Try it> Every record that follows should appear again in your answer, exactly the same.

*****

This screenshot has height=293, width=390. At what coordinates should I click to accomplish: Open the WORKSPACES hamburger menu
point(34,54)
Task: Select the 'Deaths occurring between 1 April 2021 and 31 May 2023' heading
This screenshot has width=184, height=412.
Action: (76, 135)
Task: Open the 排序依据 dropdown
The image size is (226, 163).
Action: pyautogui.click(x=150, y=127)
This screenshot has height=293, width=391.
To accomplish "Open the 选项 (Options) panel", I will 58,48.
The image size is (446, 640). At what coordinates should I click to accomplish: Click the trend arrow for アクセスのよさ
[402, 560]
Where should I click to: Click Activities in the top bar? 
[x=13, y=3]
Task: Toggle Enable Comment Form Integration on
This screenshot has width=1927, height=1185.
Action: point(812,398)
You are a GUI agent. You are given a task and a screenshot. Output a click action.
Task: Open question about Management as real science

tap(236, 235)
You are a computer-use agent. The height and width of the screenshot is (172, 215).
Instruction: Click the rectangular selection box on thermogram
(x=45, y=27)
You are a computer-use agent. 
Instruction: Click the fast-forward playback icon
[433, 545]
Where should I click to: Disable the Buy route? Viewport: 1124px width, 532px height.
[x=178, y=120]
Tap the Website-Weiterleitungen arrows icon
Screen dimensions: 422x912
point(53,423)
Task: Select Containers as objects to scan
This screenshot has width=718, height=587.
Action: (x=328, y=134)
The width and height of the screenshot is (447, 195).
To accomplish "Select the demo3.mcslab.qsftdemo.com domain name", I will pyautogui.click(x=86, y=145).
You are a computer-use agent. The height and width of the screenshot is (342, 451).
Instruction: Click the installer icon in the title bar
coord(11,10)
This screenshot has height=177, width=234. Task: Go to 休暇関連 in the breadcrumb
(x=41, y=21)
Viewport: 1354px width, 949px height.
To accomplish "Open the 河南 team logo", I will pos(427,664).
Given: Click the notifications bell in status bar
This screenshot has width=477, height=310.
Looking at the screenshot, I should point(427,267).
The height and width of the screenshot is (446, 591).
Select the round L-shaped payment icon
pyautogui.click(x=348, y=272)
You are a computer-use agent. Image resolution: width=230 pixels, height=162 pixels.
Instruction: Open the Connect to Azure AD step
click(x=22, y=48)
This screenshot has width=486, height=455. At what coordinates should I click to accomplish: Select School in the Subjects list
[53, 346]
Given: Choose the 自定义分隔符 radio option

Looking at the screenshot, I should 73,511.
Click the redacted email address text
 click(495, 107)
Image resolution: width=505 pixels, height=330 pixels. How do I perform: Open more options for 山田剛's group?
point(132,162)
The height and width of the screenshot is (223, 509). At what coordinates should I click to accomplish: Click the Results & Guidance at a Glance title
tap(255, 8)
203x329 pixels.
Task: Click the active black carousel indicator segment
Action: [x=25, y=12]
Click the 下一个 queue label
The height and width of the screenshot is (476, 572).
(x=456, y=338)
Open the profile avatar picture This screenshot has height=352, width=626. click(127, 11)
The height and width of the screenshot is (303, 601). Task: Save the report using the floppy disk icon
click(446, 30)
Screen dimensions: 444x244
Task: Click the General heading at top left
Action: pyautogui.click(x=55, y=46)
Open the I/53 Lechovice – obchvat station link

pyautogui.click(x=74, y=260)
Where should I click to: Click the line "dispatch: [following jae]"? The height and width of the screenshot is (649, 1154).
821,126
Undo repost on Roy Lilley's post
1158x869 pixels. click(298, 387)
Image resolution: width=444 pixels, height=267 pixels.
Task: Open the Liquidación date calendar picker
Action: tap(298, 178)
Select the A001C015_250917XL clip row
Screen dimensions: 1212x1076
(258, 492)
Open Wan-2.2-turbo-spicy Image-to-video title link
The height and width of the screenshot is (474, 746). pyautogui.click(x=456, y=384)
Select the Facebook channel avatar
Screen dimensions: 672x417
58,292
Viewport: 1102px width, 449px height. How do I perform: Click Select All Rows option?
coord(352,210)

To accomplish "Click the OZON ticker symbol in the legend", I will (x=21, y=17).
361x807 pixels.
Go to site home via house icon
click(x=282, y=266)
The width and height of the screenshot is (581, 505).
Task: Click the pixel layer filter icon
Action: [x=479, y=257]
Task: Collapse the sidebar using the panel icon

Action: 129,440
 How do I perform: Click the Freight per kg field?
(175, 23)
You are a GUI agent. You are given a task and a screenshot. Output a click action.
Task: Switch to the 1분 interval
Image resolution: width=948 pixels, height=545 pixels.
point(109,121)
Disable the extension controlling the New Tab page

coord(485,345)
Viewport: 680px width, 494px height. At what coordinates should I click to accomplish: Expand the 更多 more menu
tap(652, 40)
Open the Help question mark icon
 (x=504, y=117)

*****

Solution>
This screenshot has height=293, width=390. At what coordinates should I click to accomplish: Open the WORKSPACES hamburger menu
point(34,54)
Task: Select the 'Deaths occurring between 1 April 2021 and 31 May 2023' heading
This screenshot has width=184, height=412.
Action: (76, 135)
Task: Open the 排序依据 dropdown
The image size is (226, 163).
Action: pyautogui.click(x=150, y=127)
This screenshot has height=293, width=391.
To accomplish "Open the 选项 (Options) panel", I will 58,48.
The image size is (446, 640). At what coordinates should I click to accomplish: Click the trend arrow for アクセスのよさ
[402, 560]
Where should I click to: Click Activities in the top bar? 
[x=13, y=3]
Task: Toggle Enable Comment Form Integration on
This screenshot has width=1927, height=1185.
Action: point(812,398)
You are a GUI agent. You are given a task and a screenshot. Output a click action.
Task: Open question about Management as real science

tap(236, 235)
You are a computer-use agent. The height and width of the screenshot is (172, 215).
Instruction: Click the rectangular selection box on thermogram
(x=45, y=27)
You are a computer-use agent. 
Instruction: Click the fast-forward playback icon
[433, 545]
Where should I click to: Disable the Buy route? Viewport: 1124px width, 532px height.
[x=178, y=120]
Tap the Website-Weiterleitungen arrows icon
Screen dimensions: 422x912
point(53,423)
Task: Select Containers as objects to scan
This screenshot has width=718, height=587.
Action: (x=328, y=134)
The width and height of the screenshot is (447, 195).
To accomplish "Select the demo3.mcslab.qsftdemo.com domain name", I will pyautogui.click(x=86, y=145).
You are a computer-use agent. The height and width of the screenshot is (342, 451).
Instruction: Click the installer icon in the title bar
coord(11,10)
This screenshot has height=177, width=234. Task: Go to 休暇関連 in the breadcrumb
(x=41, y=21)
Viewport: 1354px width, 949px height.
To accomplish "Open the 河南 team logo", I will pos(427,664).
Given: Click the notifications bell in status bar
This screenshot has width=477, height=310.
Looking at the screenshot, I should point(427,267).
The height and width of the screenshot is (446, 591).
Select the round L-shaped payment icon
pyautogui.click(x=348, y=272)
You are a computer-use agent. Image resolution: width=230 pixels, height=162 pixels.
Instruction: Open the Connect to Azure AD step
click(x=22, y=48)
This screenshot has width=486, height=455. At what coordinates should I click to accomplish: Select School in the Subjects list
[53, 346]
Given: Choose the 自定义分隔符 radio option

Looking at the screenshot, I should 73,511.
Click the redacted email address text
 click(495, 107)
Image resolution: width=505 pixels, height=330 pixels. How do I perform: Open more options for 山田剛's group?
point(132,162)
The height and width of the screenshot is (223, 509). At what coordinates should I click to accomplish: Click the Results & Guidance at a Glance title
tap(255, 8)
203x329 pixels.
Task: Click the active black carousel indicator segment
Action: [x=25, y=12]
Click the 下一个 queue label
The height and width of the screenshot is (476, 572).
(x=456, y=338)
Open the profile avatar picture This screenshot has height=352, width=626. click(127, 11)
The height and width of the screenshot is (303, 601). Task: Save the report using the floppy disk icon
click(446, 30)
Screen dimensions: 444x244
Task: Click the General heading at top left
Action: pyautogui.click(x=55, y=46)
Open the I/53 Lechovice – obchvat station link

pyautogui.click(x=74, y=260)
Where should I click to: Click the line "dispatch: [following jae]"? The height and width of the screenshot is (649, 1154).
821,126
Undo repost on Roy Lilley's post
1158x869 pixels. click(298, 387)
Image resolution: width=444 pixels, height=267 pixels.
Task: Open the Liquidación date calendar picker
Action: tap(298, 178)
Select the A001C015_250917XL clip row
Screen dimensions: 1212x1076
(258, 492)
Open Wan-2.2-turbo-spicy Image-to-video title link
The height and width of the screenshot is (474, 746). pyautogui.click(x=456, y=384)
Select the Facebook channel avatar
Screen dimensions: 672x417
58,292
Viewport: 1102px width, 449px height. How do I perform: Click Select All Rows option?
coord(352,210)

To accomplish "Click the OZON ticker symbol in the legend", I will (x=21, y=17).
361x807 pixels.
Go to site home via house icon
click(x=282, y=266)
The width and height of the screenshot is (581, 505).
Task: Click the pixel layer filter icon
Action: [x=479, y=257]
Task: Collapse the sidebar using the panel icon

Action: 129,440
 How do I perform: Click the Freight per kg field?
(175, 23)
You are a GUI agent. You are given a task and a screenshot. Output a click action.
Task: Switch to the 1분 interval
Image resolution: width=948 pixels, height=545 pixels.
point(109,121)
Disable the extension controlling the New Tab page

coord(485,345)
Viewport: 680px width, 494px height. At what coordinates should I click to accomplish: Expand the 更多 more menu
tap(652, 40)
Open the Help question mark icon
 (x=504, y=117)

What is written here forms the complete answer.